Computer information:

Julia Version 1.8.4
Commit 00177ebc4fc (2022-12-23 21:32 UTC)
Platform Info:
  OS: Linux (x86_64-linux-gnu)
  CPU: 256 × AMD EPYC 7742 64-Core Processor
  WORD_SIZE: 64
  LIBM: libopenlibm
  LLVM: libLLVM-13.0.1 (ORCJIT, znver2)
  Threads: 1 on 256 virtual cores
Environment:
  JULIA_NUM_THREADS = 1

Current versions:

(@v1.8) pkg> st
Status `~/.julia/environments/v1.8/Project.toml`
 [2169fc97] AlgebraicMultigrid v0.5.1
 [fbb218c0] BSON v0.3.6
 [6e4b80f9] BenchmarkTools v1.3.2
⌃ [336ed68f] CSV v0.10.8
 [35d6a980] ColorSchemes v3.20.0
 [a93c6f00] DataFrames v1.4.4
 [f3b72e0c] DiffEqDevTools v2.33.0
 [5789e2e9] FileIO v1.16.0
 [40713840] IncompleteLU v0.2.1
 [033835bb] JLD2 v0.4.29
 [682c06a0] JSON v0.21.3
 [7f56f5a3] LSODA v0.7.2
⌃ [7ed4a6bd] LinearSolve v1.32.1
⌃ [961ee093] ModelingToolkit v8.38.0
 [09606e27] ODEInterfaceDiffEq v3.12.0
⌃ [1dea7af3] OrdinaryDiffEq v6.36.2
 [65888b18] ParameterizedFunctions v5.15.0
⌃ [91a5bcdd] Plots v1.38.0
⌃ [438e738f] PyCall v1.94.1
 [d330b81b] PyPlot v2.11.0
 [c3572dad] Sundials v4.11.4
 [0c5d862f] Symbolics v4.14.0
 [b8865327] UnicodePlots v3.3.2

Just for the record, the pileup where almost all of your solvers are showing 1e-5 (ish) accuracy strongly suggests that your reference solution isn’t accurate enough for the precision you are testing at.

1 Like

This looks pretty great! Could you do a PR to add this to the benchmarking platform so we can play with it some more?

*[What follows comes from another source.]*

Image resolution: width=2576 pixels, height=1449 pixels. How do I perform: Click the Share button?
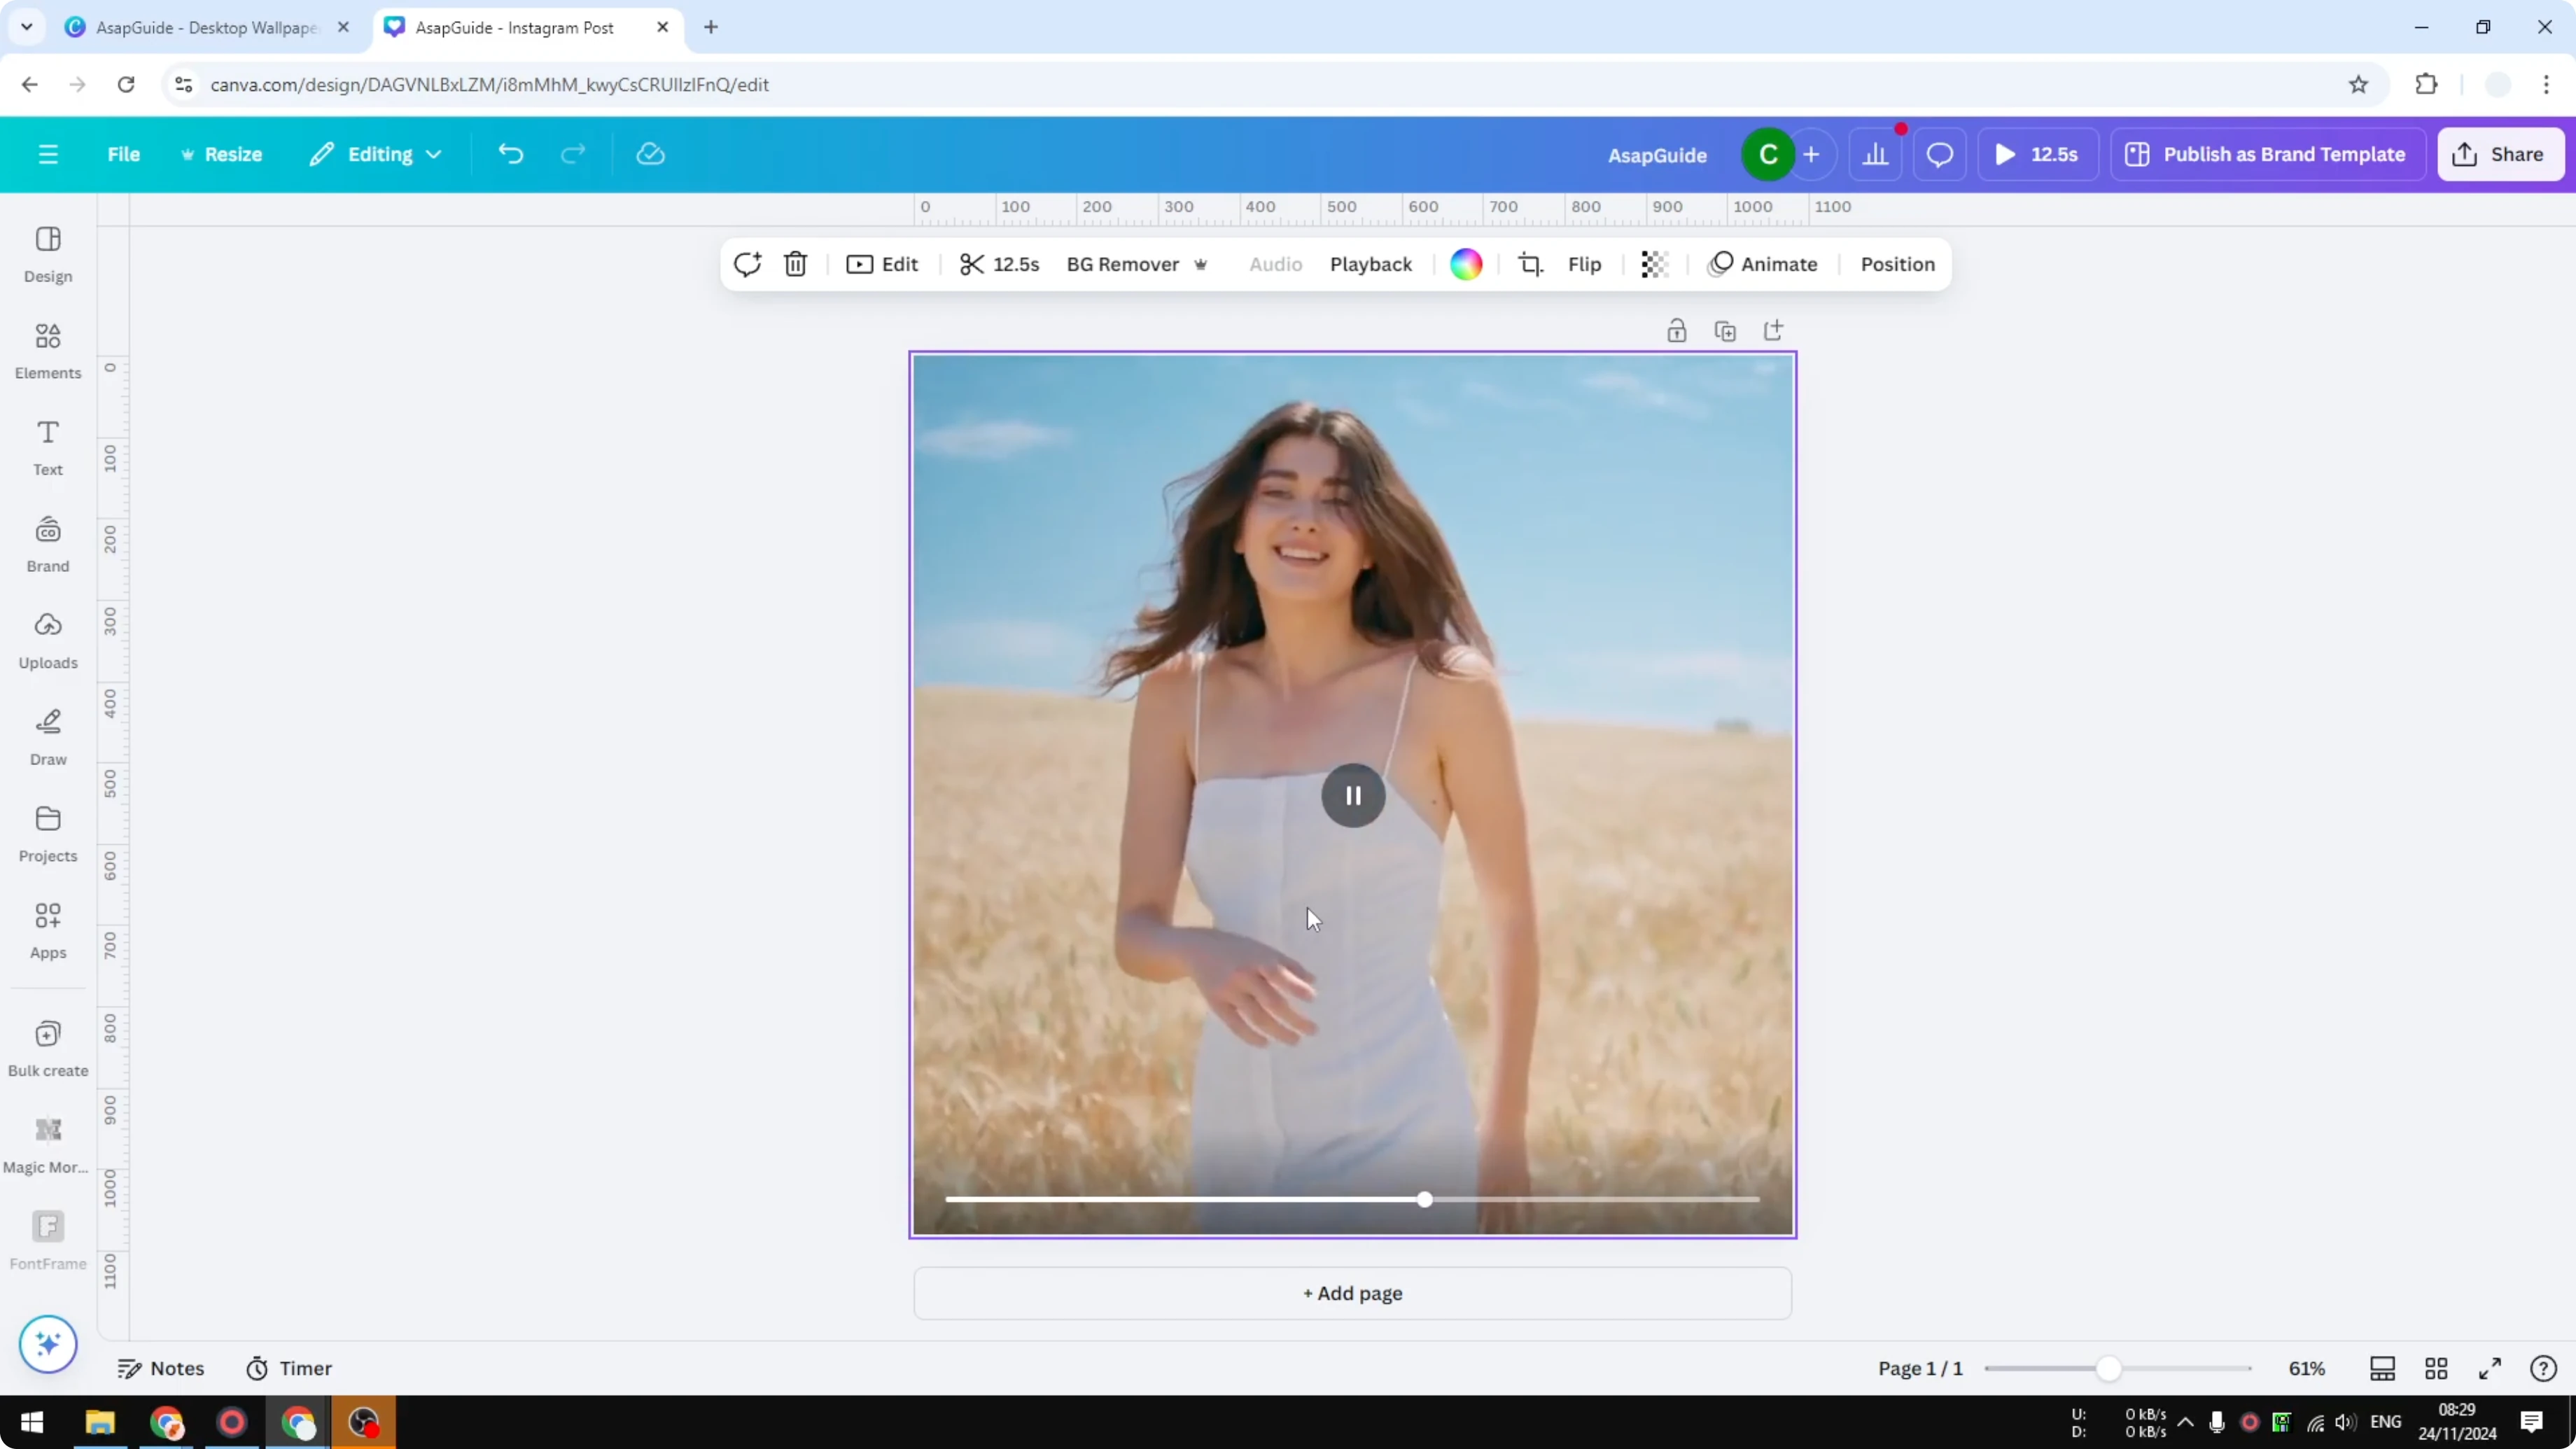click(x=2501, y=153)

This. Whatever was chosen as the reference solution is definitely not the most accurate solution.

You cannot get a relative tolerance lower than 1e-16 with 64-bit floats. Anything lower is just going to increase the numerical error.

It uses KLU by default, so it shouldn’t be close to the same, it should be the same :sweat_smile:

You likely need to use a preconditioner. Unpreconditioned GMRES is never that great.

That’s interesting. This should be a good case for this. Probably a good test case for optimizing then.

Only FBDF is unexpected there.

Hi, I have created a file describing the model and simulation, similar to what I used for my work-precision benchmark. I’ve added it to this PR (I have little experience with PRs, so I hope I did it correctly). A suitable Work-precision benchmark then needs to be defined and added to the file…

2 Likes

Hey @luismunozheinen , do you have a link to the mathematical description of the system to ease me also benchmarking MethodOfLines against this?

Hi @xtalax, a description of the model (except few modifications) can be found, for example, here. The latter should facilitate the understanding of my implementation.

Thanks this is useful, I don’t recognize these boundary conditions though, what are they - neumann/diriclet/robin?

Edit: Ah, looks like neumann

Actually there are no constraints applied to the boundary blocks and they are free to move along their one spatial degree of freedom (as shown in figure 1 of the linked publication). Fyi, the ‘boundary conditions’ of the actual physical problem are replicated by applying a heterogeneous parameter distribution.